[Entries for locating words and elements]
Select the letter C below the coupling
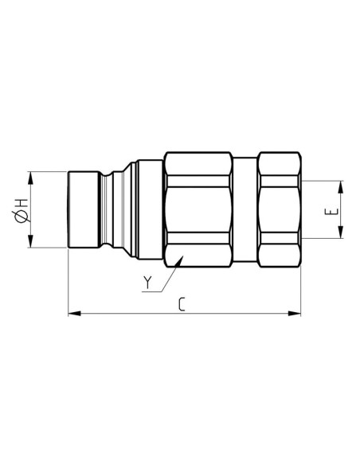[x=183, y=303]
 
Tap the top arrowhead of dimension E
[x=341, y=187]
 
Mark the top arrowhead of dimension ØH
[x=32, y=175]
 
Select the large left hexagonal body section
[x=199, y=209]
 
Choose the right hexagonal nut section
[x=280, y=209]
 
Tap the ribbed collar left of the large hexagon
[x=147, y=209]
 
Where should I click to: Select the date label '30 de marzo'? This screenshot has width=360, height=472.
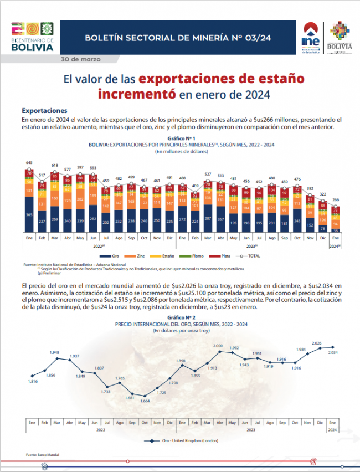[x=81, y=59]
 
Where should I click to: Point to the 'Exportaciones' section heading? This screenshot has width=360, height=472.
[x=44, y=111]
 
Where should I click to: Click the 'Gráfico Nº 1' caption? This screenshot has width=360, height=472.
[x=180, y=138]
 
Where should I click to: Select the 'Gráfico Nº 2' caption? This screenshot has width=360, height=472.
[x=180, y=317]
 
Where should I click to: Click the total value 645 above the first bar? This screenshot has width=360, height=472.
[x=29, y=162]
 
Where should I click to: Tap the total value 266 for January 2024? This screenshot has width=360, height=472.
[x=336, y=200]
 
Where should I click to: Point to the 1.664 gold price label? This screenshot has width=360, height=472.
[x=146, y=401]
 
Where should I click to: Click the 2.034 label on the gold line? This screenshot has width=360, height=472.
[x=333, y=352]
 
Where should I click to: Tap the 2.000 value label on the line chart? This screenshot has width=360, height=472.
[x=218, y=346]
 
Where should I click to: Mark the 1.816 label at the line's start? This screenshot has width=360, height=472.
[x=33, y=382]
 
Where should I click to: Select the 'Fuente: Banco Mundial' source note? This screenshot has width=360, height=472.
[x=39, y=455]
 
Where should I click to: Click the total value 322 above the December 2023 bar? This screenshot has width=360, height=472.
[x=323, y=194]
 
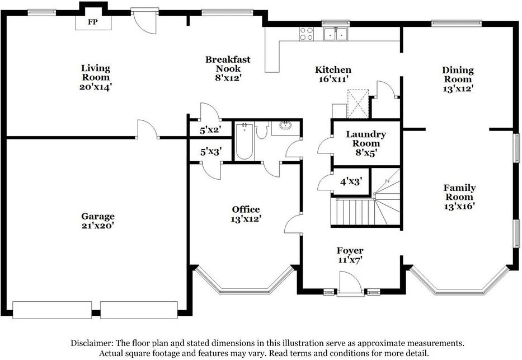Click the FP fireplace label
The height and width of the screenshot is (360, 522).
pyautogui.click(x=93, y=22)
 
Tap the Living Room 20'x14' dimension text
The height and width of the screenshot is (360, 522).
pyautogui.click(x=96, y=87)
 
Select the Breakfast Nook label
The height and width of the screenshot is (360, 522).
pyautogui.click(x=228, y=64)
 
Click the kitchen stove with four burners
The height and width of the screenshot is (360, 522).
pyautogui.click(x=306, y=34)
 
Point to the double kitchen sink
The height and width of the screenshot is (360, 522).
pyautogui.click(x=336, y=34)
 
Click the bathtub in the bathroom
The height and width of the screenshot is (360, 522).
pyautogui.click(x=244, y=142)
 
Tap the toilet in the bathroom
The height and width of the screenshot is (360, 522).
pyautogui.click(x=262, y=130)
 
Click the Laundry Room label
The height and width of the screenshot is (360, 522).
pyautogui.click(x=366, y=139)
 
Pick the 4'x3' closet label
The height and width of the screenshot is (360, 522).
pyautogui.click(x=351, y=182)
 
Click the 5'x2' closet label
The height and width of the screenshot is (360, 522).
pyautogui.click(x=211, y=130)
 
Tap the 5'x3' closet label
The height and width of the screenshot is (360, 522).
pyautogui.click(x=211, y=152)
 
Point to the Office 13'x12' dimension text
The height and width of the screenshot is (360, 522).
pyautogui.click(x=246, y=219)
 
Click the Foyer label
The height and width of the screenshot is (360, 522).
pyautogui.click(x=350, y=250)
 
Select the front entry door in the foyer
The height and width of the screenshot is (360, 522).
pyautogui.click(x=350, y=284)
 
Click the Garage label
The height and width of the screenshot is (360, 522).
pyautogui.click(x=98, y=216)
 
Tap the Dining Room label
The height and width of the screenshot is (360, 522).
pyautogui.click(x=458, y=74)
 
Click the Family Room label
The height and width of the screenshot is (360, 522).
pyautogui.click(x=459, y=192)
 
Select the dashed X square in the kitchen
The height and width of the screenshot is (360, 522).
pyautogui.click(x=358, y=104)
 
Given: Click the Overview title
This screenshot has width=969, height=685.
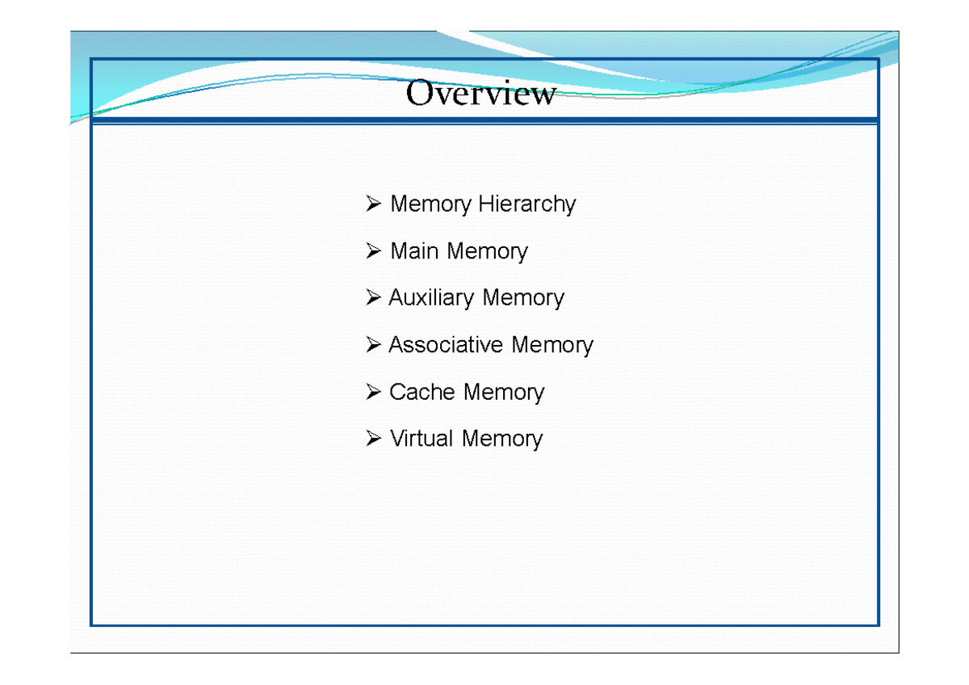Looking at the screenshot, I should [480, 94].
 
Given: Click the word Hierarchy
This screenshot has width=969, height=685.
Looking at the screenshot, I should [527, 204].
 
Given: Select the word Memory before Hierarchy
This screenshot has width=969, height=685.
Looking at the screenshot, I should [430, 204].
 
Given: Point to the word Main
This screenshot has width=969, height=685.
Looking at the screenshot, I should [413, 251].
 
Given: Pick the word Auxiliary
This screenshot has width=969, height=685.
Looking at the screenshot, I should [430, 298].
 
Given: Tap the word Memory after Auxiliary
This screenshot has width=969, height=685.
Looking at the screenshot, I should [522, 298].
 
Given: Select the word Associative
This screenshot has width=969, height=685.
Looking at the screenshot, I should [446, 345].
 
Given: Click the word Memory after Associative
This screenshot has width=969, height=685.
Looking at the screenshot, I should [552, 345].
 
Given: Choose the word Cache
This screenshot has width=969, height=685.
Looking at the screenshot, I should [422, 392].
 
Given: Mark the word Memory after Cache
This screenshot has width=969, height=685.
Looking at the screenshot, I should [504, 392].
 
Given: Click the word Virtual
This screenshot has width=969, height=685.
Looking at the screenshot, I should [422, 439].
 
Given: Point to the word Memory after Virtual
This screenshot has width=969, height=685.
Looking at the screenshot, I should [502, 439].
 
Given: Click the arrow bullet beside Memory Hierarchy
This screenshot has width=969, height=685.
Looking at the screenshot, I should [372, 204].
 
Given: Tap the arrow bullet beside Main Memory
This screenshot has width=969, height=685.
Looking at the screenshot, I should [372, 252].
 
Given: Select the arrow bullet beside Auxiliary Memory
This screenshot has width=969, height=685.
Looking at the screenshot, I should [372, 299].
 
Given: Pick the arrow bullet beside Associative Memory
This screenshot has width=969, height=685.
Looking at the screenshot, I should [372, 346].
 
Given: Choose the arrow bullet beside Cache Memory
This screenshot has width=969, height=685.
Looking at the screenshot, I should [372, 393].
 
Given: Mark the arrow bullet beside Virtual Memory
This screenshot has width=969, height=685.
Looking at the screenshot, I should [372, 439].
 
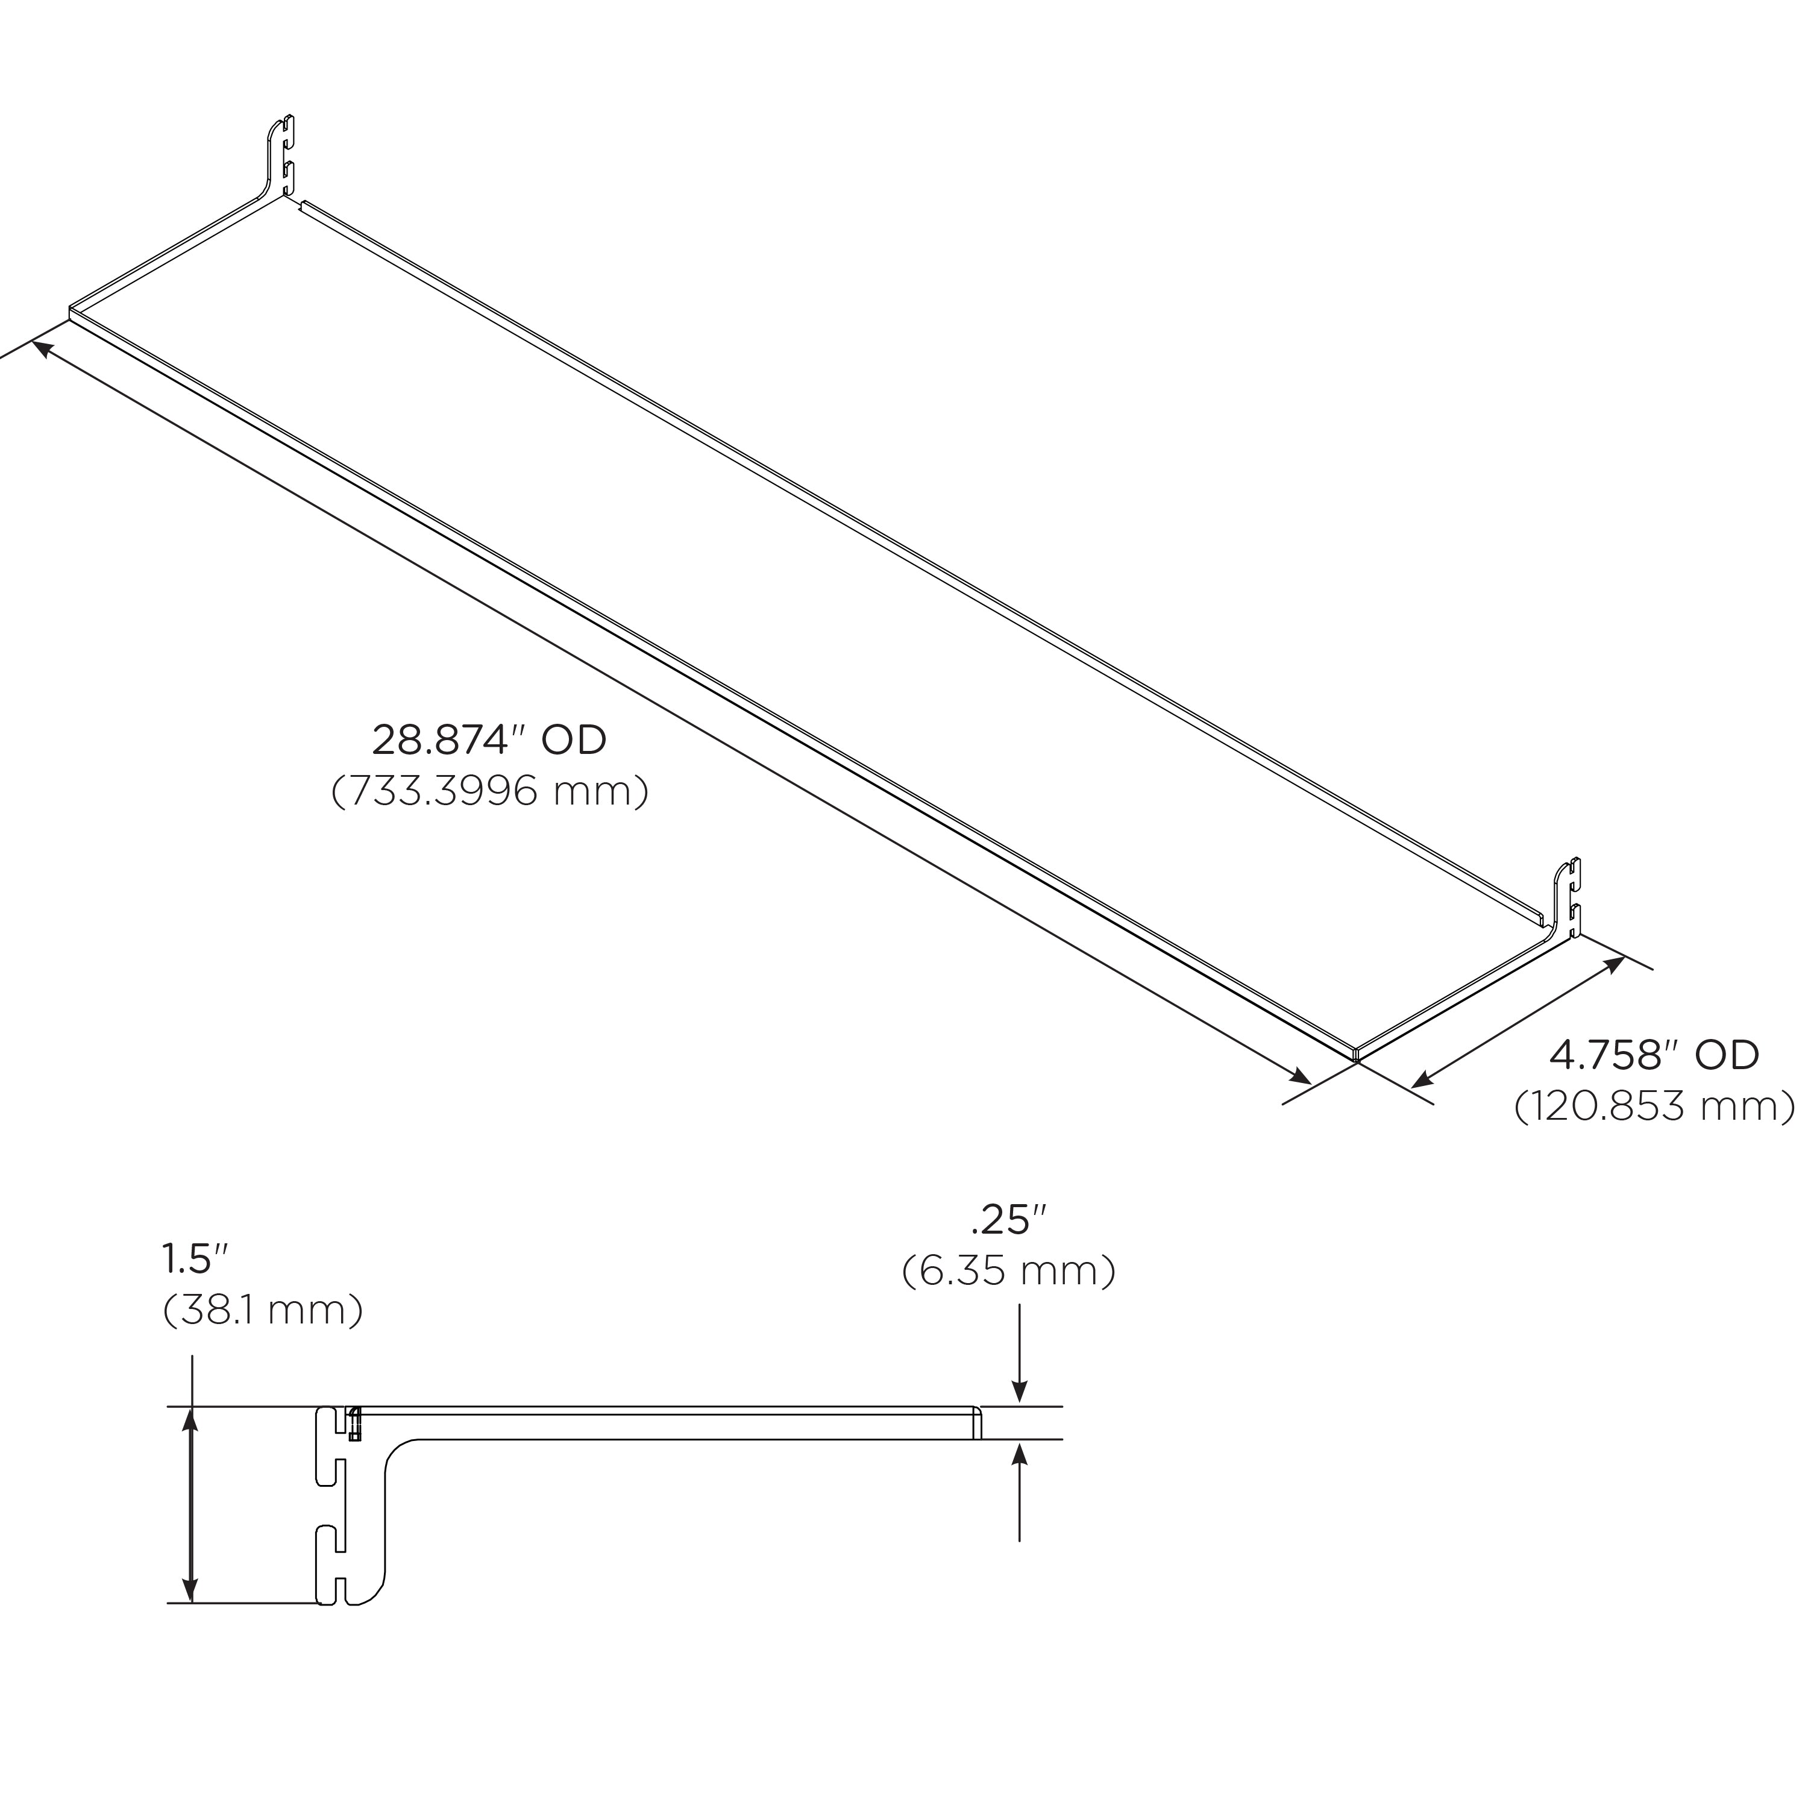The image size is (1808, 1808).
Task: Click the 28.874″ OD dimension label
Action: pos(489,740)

→ **STATED EXERCISE**: Rewrite all of the records with each "arrow bullet" swapped for "arrow icon" and everything else unchanged. Leave the pictures out.

→ **WRITTEN RESPONSE**:
Select the letter C below the coupling
[x=183, y=303]
 
Tap the top arrowhead of dimension E
[x=341, y=187]
 
Mark the top arrowhead of dimension ØH
[x=32, y=175]
 
Select the large left hexagonal body section
[x=199, y=209]
 
Choose the right hexagonal nut section
[x=280, y=209]
 
Tap the ribbed collar left of the large hexagon
[x=147, y=209]
 
Where should I click to: Select the date label '30 de marzo'? This screenshot has width=360, height=472.
[x=81, y=59]
 
Where should I click to: Point to the 'Exportaciones' section heading? This screenshot has width=360, height=472.
[x=44, y=111]
 
Where should I click to: Click the 'Gráfico Nº 1' caption? This screenshot has width=360, height=472.
[x=180, y=138]
 
Where should I click to: Select the 'Gráfico Nº 2' caption? This screenshot has width=360, height=472.
[x=180, y=317]
 
Where should I click to: Click the total value 645 above the first bar? This screenshot has width=360, height=472.
[x=29, y=162]
 
Where should I click to: Tap the total value 266 for January 2024? This screenshot has width=360, height=472.
[x=336, y=200]
 
Where should I click to: Point to the 1.664 gold price label? This screenshot has width=360, height=472.
[x=146, y=401]
 
Where should I click to: Click the 2.034 label on the gold line? This screenshot has width=360, height=472.
[x=333, y=352]
 
Where should I click to: Tap the 2.000 value label on the line chart? This screenshot has width=360, height=472.
[x=218, y=346]
 
Where should I click to: Mark the 1.816 label at the line's start? This screenshot has width=360, height=472.
[x=33, y=382]
 
Where should I click to: Select the 'Fuente: Banco Mundial' source note? This screenshot has width=360, height=472.
[x=39, y=455]
 
Where should I click to: Click the total value 322 above the December 2023 bar? This screenshot has width=360, height=472.
[x=323, y=194]
 
Click the FP fireplace label
The height and width of the screenshot is (360, 522).
pyautogui.click(x=93, y=22)
 
Tap the Living Room 20'x14' dimension text
The height and width of the screenshot is (360, 522).
pyautogui.click(x=96, y=87)
 
Select the Breakfast Nook label
The height and width of the screenshot is (360, 522).
pyautogui.click(x=228, y=64)
 
Click the kitchen stove with four burners
The height and width of the screenshot is (360, 522).
pyautogui.click(x=306, y=34)
 
Point to the double kitchen sink
The height and width of the screenshot is (360, 522).
pyautogui.click(x=336, y=34)
 
Click the bathtub in the bathroom
The height and width of the screenshot is (360, 522).
pyautogui.click(x=244, y=142)
 
Tap the toilet in the bathroom
The height and width of the screenshot is (360, 522).
pyautogui.click(x=262, y=130)
 
Click the Laundry Room label
The height and width of the screenshot is (360, 522).
pyautogui.click(x=366, y=139)
 
Pick the 4'x3' closet label
The height and width of the screenshot is (360, 522).
pyautogui.click(x=351, y=182)
 
Click the 5'x2' closet label
The height and width of the screenshot is (360, 522).
pyautogui.click(x=211, y=130)
 
Tap the 5'x3' closet label
The height and width of the screenshot is (360, 522).
pyautogui.click(x=211, y=152)
 
Point to the Office 13'x12' dimension text
The height and width of the screenshot is (360, 522).
pyautogui.click(x=246, y=219)
 
Click the Foyer label
The height and width of the screenshot is (360, 522).
pyautogui.click(x=350, y=250)
 
Select the front entry door in the foyer
The height and width of the screenshot is (360, 522).
pyautogui.click(x=350, y=284)
 
Click the Garage label
The height and width of the screenshot is (360, 522).
pyautogui.click(x=98, y=216)
 
Tap the Dining Room label
The height and width of the screenshot is (360, 522).
pyautogui.click(x=458, y=74)
 
Click the Family Room label
The height and width of the screenshot is (360, 522).
pyautogui.click(x=459, y=192)
 
Select the dashed X square in the kitchen
The height and width of the screenshot is (360, 522).
pyautogui.click(x=358, y=104)
 
Given: Click the Overview title
This screenshot has width=969, height=685.
Looking at the screenshot, I should [480, 94].
 
Given: Click the word Hierarchy
This screenshot has width=969, height=685.
Looking at the screenshot, I should [527, 204].
 
Given: Select the word Memory before Hierarchy
This screenshot has width=969, height=685.
Looking at the screenshot, I should [430, 204].
 
Given: Point to the word Main
This screenshot has width=969, height=685.
Looking at the screenshot, I should [413, 251].
 
Given: Pick the word Auxiliary
This screenshot has width=969, height=685.
Looking at the screenshot, I should [430, 298].
 
Given: Tap the word Memory after Auxiliary
This screenshot has width=969, height=685.
Looking at the screenshot, I should [522, 298].
 
Given: Select the word Associative
This screenshot has width=969, height=685.
Looking at the screenshot, I should [446, 345].
 
Given: Click the word Memory after Associative
This screenshot has width=969, height=685.
Looking at the screenshot, I should [552, 345].
 
Given: Choose the word Cache
This screenshot has width=969, height=685.
Looking at the screenshot, I should [422, 392].
 
Given: Mark the word Memory after Cache
This screenshot has width=969, height=685.
Looking at the screenshot, I should [504, 392].
 
Given: Click the word Virtual
This screenshot has width=969, height=685.
Looking at the screenshot, I should [422, 439].
 
Given: Point to the word Memory after Virtual
This screenshot has width=969, height=685.
Looking at the screenshot, I should [502, 439].
 
Given: Click the arrow icon beside Memory Hierarchy
This screenshot has width=969, height=685.
Looking at the screenshot, I should [372, 204].
 
Given: Tap the arrow icon beside Main Memory
This screenshot has width=969, height=685.
Looking at the screenshot, I should [372, 252].
 
Given: Select the arrow icon beside Auxiliary Memory
This screenshot has width=969, height=685.
Looking at the screenshot, I should [372, 299].
 
Given: Pick the arrow icon beside Associative Memory
This screenshot has width=969, height=685.
Looking at the screenshot, I should [372, 346].
 
Given: Choose the arrow icon beside Cache Memory
This screenshot has width=969, height=685.
Looking at the screenshot, I should [372, 393].
 
Given: Mark the arrow icon beside Virtual Memory
This screenshot has width=969, height=685.
Looking at the screenshot, I should [372, 439].
 
The image size is (1808, 1808).
Task: Click the 28.874″ OD dimension label
Action: pos(489,740)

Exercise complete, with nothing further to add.